Users have the option of setting context window and prediction window parameters in this model. The context window defines the amount of data used to understand critical conditions. The prediction window defines the length of time we can predict a downtime within. A prediction window of one hour means we will predict the probability of a downtime occurring within one hour.
Synthetic Downtime Generation
If there are not many occurrences of downtimes, this can cause worse performance.
Users can set the parameter Synthetic Generation Factor to decide how many synthetically generated downtimes will be injected in the training dataset. A Synthetic Generation Factor of 2 will multiply the number of downtimes by 2.
Training
We train models with various architectures and choose the best model based on the highest accuracy and f1 score.
We have four options for model architectures
- Praxis PredictiveTransformer: A transformer based model based on PatchTST architecture which breaks input time series data into patches
- Praxis PredictiveNet: A LSTM based model
- Praxis PredictiveGPT: Various foundational models such as MOMENT, TimeGPT, TimeFM and Praxis’ proprietary foundational model which is actively in development
- Praxis PredictiveForest: Random forest based models adapted for time series data
Users can set a threshold parameter which identifies the probability at which we detect a downtime.
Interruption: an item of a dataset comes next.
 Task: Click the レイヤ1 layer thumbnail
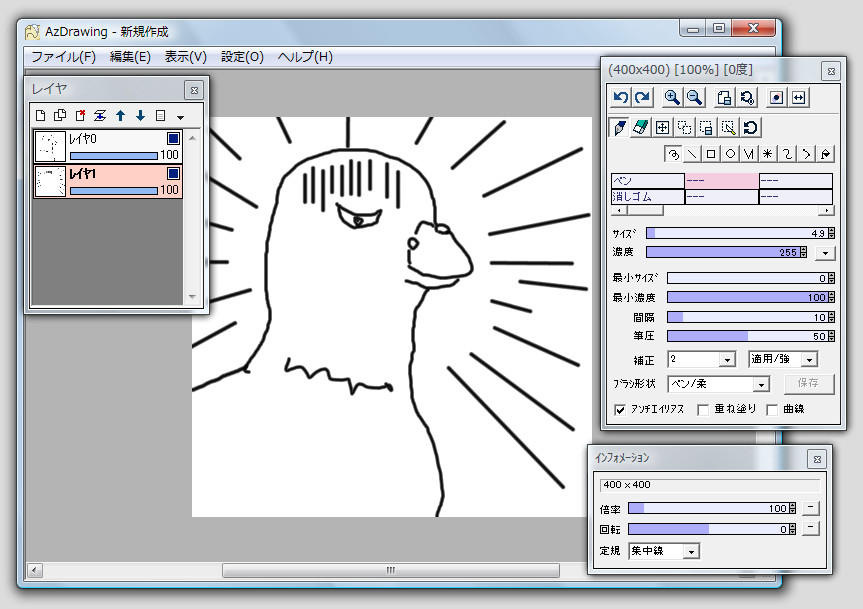pyautogui.click(x=50, y=181)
This parameter defaults to 0.5.
Analysis
The Praxis platform provides a comprehensive feature analysis report for each predictive model. This helps us understand which variables were the most important when predicting a downtime. We pair model assets with advanced statistical analysis to calculate statistically significant warning ranges for important sensors.
Max.E
Max.E is Praxis’s proprietary manufacturing agent which can aid in all RCA related tasks and help users make conclusions much quicker than they would without a copilot. We can understand powerful relationships through the feature importance outputs from models. However, to complete a root cause analysis of a situation, we need to understand all the critical information about it including data in documents such as manuals and work orders. This is where LLMs can help.
We use an architecture for root cause analysis that is based on a combination of LLMs and SLMs (small language models). Small language models such as Llama 8B are less computationally expensive and can be fine-tuned to address specific tasks.
There are five main tasks for which we train SLMs.
I.
Metadata: Sensor metadata such as measuring points and tag groups
II.
Values: Measurements read by the sensors and basic trend analysis
III.
Models: Retrieving and understanding information provided by anomaly detection, predictive and optimization models
IV.
Statistical Calculations: Metrics such as standard deviation, averages and other key values as well as results of statistical tests
V.
Documents: Retrieving and contextualizing information found in documents such as manuals
Each SLM is built to speak with a main agent which serves as the main node to executes queries from the user. Information for each SLM is stored in key value pairs allowing for retrieval of important information based on the context or time period referenced in the analysis. The main agent adapts chain of thought principles used in recent large language models to collect information from relevant SLMs to provide the user with accurate guidance and judgement. Further fine tuning of these models with instructions as well as examples improves the language model’s capability to understand time-based data.